Monday, 8 November 2010
A Visit to the St. Lawrence Market
We don't get into Toronto too often these days, but we found ourselves with a free Saturday there this past weekend. So, bright and early (alright it was 10:00 am) we went off the the St. Lawrence Market, a place I well remember going to as a child. We started in the North Market, which is where the actual farmers' market is. It opens at 5:00 am, so we could really have been there bright (dark, actually) and early if we had wanted.
It's not as bustling as it would have been in the height of the season, but there were still a few vendors spilling out onto the sidewalks, and the place was pretty packed.
Inside, it looks very much as it did when I was first taken there in the late 1960's when it would have been brand spanking new, except I'm pretty sure it has a lot more vendors, a lot more variety of produce and a lot more customers. Back before the big surge in interest in local food it was looking pretty sad for a while as I recall. It's good to see it so busy and interesting again.
I was also aware that this was probably the last time I'll see the old market building. The market is due to be rebuilt next year, so it will be greatly disrupted and then the year after it will be a whole new thing.
Now you can get all kinds of stuff at the market. Best Baa Farm was there with a selection of sheeps' milk cheeses. Didn't have that when I was a kid!
A colourful display of Brussels sprouts and peppers.
There are a few traditional butchers.
Cabbages and rutabaga - it's beginning to look a lot like winter!
A great array of winter squash take centre stage, literally.
Lots of baked goods available, including these colourful pizzas.
An amazing selection of more exotic meats: guinea fowl, bison, fallow deer, muscovy duck, pheasant and ostrich.
A large display table was devoted to every product of the beehive, including some very nice candles. I didn't get it at this table, but I was excited to find some melon-blossom honey available. I'm getting to have quite a collection of honeys; I should do a honey-tasting one of these days.
Alas, I didn't think to bring my vouchers so I didn't get any cheese from the Monforte stand. (Actually this turned out to be just as well - stay tuned for further details!) However, I was excited to see that they have added a truly scrumptious Gouda cheese to their available cheeses.
Once we were done with the North Market, we went across the street to the South Market, which is an older and more interesting building. It's open every day but Sunday and Monday, but isn't particularly a great source of local produce.
However, there certainly is some!

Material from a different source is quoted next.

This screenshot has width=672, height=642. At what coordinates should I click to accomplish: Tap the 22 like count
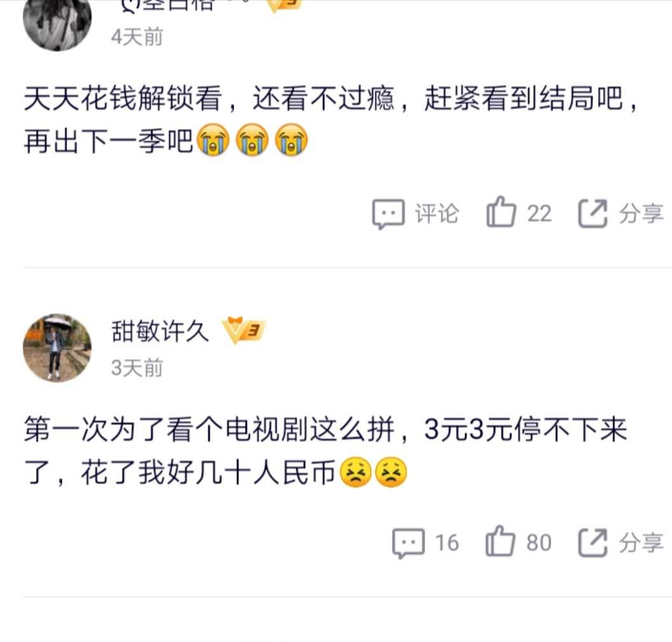539,213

I love all these baskets of veggies with the bright blue wall.
The basement is a warren of fascinating little places, and the scents from this bakery fill the whole place. We didn't get anything here even though the chocolate croissants looked amazingly good because the line-ups were pretty amazing too.
Upstairs is more spacious and filled with cheese and meat vendors, as well as more vegetables and other little food-related boutiques. I swear I remember many of the vendors as having been there when I was a kid, or at least when I was much younger; 40 years ago. The St. Lawrence Market is nothing if not an institution.
These guys are relatively new, though. I always make sure to pick up some Kozlik's Mustard when I'm at the market.
The hard part - definitely - is picking which one it's going to be. There are so many to choose from. Fortunately, you can sample them before you buy.